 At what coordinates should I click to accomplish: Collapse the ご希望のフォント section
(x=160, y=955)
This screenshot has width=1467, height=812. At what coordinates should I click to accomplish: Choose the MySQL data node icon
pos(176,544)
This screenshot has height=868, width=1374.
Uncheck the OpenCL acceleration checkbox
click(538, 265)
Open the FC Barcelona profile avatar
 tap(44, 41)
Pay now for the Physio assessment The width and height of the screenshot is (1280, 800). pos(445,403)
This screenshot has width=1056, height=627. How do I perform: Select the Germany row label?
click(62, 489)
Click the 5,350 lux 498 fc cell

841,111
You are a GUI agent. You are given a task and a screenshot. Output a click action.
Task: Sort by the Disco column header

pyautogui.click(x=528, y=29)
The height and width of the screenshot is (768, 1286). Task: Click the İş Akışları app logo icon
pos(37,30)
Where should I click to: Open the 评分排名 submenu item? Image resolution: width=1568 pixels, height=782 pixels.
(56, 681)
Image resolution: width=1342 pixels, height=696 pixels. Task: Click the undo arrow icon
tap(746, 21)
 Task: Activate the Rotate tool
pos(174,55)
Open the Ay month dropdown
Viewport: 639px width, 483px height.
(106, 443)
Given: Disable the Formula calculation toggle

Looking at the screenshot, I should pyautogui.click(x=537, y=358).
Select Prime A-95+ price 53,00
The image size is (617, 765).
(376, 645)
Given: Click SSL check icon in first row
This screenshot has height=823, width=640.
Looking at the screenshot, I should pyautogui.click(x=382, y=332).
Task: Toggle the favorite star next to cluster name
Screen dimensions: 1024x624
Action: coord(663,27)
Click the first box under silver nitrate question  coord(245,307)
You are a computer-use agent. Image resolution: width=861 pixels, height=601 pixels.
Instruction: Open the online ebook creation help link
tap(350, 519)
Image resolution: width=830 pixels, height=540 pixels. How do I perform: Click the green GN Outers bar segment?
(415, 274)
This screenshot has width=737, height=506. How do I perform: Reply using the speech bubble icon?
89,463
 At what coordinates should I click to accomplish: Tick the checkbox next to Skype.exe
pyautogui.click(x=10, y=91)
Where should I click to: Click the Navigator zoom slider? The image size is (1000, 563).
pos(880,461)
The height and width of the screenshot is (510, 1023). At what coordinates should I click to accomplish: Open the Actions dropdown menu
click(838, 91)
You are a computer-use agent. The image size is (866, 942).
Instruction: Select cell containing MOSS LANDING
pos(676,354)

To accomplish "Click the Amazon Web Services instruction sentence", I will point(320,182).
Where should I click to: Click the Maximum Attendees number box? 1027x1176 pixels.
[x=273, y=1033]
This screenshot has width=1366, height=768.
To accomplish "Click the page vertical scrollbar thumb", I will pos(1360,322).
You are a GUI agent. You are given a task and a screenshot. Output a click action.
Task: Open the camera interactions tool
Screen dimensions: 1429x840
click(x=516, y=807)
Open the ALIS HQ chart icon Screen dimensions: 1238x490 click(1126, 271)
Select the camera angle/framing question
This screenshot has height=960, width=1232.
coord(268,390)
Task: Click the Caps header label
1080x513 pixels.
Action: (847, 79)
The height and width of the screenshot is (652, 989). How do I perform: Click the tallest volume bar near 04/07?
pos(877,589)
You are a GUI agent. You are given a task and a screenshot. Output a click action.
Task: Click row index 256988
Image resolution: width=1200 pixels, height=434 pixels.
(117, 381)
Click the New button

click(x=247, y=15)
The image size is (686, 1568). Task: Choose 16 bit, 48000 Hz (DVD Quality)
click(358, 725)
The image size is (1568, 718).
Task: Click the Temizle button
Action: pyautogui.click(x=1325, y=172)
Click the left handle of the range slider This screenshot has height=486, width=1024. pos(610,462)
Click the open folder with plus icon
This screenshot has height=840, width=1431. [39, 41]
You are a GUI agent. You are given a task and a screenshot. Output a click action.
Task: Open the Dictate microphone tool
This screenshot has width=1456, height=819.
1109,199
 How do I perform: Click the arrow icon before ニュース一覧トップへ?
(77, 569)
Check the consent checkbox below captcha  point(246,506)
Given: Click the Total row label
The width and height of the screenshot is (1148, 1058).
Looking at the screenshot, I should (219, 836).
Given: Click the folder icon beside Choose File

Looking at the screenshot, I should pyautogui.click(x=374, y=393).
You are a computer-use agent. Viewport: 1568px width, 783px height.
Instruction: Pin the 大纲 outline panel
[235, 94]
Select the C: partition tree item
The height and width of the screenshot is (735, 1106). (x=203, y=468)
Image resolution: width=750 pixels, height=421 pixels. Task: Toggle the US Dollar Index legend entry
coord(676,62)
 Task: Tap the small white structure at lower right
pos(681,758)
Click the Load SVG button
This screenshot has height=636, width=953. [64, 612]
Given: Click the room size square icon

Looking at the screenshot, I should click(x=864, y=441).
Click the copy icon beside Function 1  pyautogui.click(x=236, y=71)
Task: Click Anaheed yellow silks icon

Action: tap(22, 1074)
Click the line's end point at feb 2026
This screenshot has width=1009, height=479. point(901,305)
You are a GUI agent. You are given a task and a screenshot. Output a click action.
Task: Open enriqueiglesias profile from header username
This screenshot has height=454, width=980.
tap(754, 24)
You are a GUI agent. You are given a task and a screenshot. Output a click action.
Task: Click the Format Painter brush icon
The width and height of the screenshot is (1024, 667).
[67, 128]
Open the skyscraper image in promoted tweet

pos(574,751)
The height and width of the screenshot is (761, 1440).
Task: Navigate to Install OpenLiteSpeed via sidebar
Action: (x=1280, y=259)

------

→ Description of the task
The lines from the one with "Click the line's end point at feb 2026" through the final line of the data are to be reproduced exactly, both included, with no other lines.

→ Written reply
Click the line's end point at feb 2026
This screenshot has width=1009, height=479. point(901,305)
You are a GUI agent. You are given a task and a screenshot. Output a click action.
Task: Open enriqueiglesias profile from header username
This screenshot has height=454, width=980.
tap(754, 24)
You are a GUI agent. You are given a task and a screenshot. Output a click action.
Task: Click the Format Painter brush icon
The width and height of the screenshot is (1024, 667).
[67, 128]
Open the skyscraper image in promoted tweet

pos(574,751)
The height and width of the screenshot is (761, 1440).
Task: Navigate to Install OpenLiteSpeed via sidebar
Action: (x=1280, y=259)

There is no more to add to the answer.